The only thing that's cheaper here than in a flyover state is lemons, as far as I can tell.

Also remember that your net income does not scale proportionally to your gross income. The math still works out, but "rent is more and that's it" doesn't even get close to an accurate picture.

And sure, a Porsche in California costs the same as a Porsche in Kansas, but if you're in "porsche ownership" territory then none of this matters to you, no matter where you live.

>> Groceries cost anywhere between 25% and 100% more depending on the item (200% more if you shop at Safeway). Gas costs ~50% more. Electric is 200% more unless you live in Santa Clara, in which case it's roughly normal. Water costs more.

This thread is about someone working at Meta or similar FAANG. At those levels you make around 500k$/year as an engineer (a lot of times more).

What you are highlighting above is at maximum a difference of ~1000$/month of increase... 12k$/year. That is almost insignificant.

And you forgot to mention that those companies will bump your salary by 10-20% if you move to the Bay Area. Which covers more than the difference.

> At those levels you make around 500k$/year as an engineer (a lot of times more).

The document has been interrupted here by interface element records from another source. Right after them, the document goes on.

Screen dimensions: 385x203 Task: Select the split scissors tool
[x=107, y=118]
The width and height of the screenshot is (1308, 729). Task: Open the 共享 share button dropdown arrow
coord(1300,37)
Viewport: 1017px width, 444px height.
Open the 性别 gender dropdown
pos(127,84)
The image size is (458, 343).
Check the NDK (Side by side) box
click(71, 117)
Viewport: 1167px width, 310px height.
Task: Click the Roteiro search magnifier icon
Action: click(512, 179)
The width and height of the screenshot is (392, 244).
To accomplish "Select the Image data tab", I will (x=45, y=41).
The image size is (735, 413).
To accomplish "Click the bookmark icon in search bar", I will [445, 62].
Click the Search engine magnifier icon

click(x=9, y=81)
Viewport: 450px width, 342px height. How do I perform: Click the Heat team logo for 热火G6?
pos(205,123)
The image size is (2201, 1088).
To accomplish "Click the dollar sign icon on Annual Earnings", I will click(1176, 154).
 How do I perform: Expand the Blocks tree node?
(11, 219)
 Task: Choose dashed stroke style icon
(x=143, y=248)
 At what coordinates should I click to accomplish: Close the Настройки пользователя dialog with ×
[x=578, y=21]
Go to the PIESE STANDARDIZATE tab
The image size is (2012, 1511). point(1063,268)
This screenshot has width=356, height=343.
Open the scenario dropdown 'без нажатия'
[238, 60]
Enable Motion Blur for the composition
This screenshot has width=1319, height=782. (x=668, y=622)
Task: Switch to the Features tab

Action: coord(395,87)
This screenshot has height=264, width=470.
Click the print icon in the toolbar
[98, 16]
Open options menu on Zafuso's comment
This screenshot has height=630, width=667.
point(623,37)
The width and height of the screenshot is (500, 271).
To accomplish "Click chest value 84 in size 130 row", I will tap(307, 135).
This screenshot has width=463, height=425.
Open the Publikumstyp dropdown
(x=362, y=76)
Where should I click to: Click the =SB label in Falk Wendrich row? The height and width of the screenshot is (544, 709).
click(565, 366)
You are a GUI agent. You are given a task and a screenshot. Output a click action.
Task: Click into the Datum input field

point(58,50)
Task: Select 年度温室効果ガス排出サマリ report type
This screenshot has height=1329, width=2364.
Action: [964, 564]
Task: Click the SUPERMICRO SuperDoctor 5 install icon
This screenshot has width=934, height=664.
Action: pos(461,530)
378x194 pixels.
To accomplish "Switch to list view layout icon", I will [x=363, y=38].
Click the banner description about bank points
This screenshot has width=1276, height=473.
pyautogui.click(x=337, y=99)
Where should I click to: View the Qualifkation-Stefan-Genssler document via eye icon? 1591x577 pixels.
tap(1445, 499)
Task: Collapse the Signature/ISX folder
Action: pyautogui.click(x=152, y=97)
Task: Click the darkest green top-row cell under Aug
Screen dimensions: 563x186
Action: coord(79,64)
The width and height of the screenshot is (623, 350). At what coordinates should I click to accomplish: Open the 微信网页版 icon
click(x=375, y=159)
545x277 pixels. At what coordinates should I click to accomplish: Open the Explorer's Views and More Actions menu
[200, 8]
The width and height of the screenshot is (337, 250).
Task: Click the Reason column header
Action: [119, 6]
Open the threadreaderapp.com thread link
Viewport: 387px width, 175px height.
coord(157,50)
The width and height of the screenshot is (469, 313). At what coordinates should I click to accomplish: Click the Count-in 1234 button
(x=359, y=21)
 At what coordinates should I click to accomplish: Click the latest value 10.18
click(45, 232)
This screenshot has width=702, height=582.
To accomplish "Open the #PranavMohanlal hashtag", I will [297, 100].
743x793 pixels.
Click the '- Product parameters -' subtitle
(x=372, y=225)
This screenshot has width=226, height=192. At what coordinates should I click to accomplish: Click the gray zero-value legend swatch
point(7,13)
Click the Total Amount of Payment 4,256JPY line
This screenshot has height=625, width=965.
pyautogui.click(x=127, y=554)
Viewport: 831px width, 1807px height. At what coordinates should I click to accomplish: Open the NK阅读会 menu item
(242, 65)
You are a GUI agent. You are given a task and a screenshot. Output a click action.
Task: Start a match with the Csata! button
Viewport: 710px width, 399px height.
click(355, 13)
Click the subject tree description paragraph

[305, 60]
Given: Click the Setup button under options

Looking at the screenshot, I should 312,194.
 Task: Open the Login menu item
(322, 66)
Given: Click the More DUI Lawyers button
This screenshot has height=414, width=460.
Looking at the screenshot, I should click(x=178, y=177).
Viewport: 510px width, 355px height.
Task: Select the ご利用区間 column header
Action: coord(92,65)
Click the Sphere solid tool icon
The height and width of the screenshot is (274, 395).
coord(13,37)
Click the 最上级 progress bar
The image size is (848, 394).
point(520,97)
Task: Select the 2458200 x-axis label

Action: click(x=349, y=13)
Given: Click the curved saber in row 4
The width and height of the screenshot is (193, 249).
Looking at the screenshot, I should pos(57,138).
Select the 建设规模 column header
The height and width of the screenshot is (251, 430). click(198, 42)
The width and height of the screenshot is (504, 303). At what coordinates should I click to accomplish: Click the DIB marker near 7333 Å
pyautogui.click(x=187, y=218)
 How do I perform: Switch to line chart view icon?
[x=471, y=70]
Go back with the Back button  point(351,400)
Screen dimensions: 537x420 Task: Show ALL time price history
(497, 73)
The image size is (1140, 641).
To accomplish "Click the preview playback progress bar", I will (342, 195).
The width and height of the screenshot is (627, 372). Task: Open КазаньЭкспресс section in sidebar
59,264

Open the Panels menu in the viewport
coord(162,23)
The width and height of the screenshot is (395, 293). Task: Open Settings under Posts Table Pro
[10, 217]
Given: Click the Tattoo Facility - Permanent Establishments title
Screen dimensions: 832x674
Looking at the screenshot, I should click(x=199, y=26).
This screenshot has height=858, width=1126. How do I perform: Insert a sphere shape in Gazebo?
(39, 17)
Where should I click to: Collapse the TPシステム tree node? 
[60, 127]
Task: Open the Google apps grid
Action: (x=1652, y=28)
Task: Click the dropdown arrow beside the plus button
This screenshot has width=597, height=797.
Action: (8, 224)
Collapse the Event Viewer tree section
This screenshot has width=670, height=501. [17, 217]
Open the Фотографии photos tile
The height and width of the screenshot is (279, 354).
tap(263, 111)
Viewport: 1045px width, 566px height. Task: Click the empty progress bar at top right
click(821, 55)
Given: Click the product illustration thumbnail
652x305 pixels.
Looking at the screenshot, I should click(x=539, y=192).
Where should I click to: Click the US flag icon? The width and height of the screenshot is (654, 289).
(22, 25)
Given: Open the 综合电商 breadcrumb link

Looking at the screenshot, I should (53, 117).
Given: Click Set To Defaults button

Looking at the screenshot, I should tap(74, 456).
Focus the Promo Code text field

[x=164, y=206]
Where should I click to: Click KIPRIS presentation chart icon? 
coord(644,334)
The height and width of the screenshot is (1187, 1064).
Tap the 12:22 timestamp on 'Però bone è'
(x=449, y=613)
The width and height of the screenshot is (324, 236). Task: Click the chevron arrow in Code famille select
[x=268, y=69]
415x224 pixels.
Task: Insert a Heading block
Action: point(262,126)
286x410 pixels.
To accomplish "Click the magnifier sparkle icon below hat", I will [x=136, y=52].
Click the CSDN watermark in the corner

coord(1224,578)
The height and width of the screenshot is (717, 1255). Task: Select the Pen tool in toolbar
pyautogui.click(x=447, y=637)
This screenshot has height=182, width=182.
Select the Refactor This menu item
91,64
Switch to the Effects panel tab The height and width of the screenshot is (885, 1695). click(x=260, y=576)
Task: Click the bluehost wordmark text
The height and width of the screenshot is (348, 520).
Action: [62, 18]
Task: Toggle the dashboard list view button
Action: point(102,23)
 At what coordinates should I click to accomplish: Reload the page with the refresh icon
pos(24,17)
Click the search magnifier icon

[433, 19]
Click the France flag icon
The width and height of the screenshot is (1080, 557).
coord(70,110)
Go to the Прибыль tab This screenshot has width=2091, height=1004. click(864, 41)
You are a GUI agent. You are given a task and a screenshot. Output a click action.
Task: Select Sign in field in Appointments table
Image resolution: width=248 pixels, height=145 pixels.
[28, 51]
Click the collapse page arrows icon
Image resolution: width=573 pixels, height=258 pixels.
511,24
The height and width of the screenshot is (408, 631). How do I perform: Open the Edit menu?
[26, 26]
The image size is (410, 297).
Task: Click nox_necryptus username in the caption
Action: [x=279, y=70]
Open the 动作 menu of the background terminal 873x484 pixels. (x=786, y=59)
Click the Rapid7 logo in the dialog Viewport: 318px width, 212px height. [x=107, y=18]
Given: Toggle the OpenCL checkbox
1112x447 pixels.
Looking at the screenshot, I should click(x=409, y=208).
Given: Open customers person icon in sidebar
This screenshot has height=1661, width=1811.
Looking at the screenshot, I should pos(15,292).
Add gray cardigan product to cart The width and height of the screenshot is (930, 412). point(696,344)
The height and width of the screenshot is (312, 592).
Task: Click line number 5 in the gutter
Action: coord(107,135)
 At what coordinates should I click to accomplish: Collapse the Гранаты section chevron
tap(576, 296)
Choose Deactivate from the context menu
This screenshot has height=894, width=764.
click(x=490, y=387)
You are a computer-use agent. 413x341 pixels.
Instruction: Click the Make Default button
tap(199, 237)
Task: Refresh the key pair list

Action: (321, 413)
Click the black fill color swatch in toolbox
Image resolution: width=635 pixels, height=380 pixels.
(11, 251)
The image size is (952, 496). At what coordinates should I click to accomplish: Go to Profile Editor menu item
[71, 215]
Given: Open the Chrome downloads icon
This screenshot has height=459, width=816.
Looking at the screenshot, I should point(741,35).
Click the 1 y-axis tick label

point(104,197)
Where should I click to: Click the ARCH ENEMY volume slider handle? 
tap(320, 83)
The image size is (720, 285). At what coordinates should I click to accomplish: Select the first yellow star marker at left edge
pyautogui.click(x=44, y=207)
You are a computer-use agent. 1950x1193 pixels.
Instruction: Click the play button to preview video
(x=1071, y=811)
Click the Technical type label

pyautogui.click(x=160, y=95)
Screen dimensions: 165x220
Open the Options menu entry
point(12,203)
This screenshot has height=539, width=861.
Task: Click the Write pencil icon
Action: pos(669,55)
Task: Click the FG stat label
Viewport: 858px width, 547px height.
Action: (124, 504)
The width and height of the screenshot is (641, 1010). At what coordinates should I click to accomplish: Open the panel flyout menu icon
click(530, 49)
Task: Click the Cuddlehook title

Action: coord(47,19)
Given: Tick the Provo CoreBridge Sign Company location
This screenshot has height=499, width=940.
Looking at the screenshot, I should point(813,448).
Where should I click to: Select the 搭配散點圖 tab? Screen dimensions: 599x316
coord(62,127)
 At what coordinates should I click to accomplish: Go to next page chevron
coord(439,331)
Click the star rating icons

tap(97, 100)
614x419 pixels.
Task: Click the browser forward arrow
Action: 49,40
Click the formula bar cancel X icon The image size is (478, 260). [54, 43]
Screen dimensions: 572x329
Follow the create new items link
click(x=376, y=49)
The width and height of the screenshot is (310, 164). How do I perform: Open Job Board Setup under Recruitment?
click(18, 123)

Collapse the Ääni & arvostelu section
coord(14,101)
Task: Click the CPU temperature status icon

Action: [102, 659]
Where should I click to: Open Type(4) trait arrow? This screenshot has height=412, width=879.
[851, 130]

...no? I've not been acquainted with anyone at any of those companies making more than $330k who isn't a senior manager. Rank-and-file devs (who aren't getting laid off left and right) are high-200s.

And to return to the original point, it's not that you take home more cash elsewhere, obviously that isn't true. it's that what cash you have left goes further than it does in SV. The number you see on a job listing in middle america looks a lot lower than it actually is.

.... yes?

https://www.levels.fyi/?tab=levels&compare=Meta%2CSpectrum%2...

That is the starting package for a senior engineer at Meta. Most of them are in their mid-20s. Other FAANGs have similar pay.

Anyone that started more than 2 years ago also includes a crazy amount of stock growth as part of the package.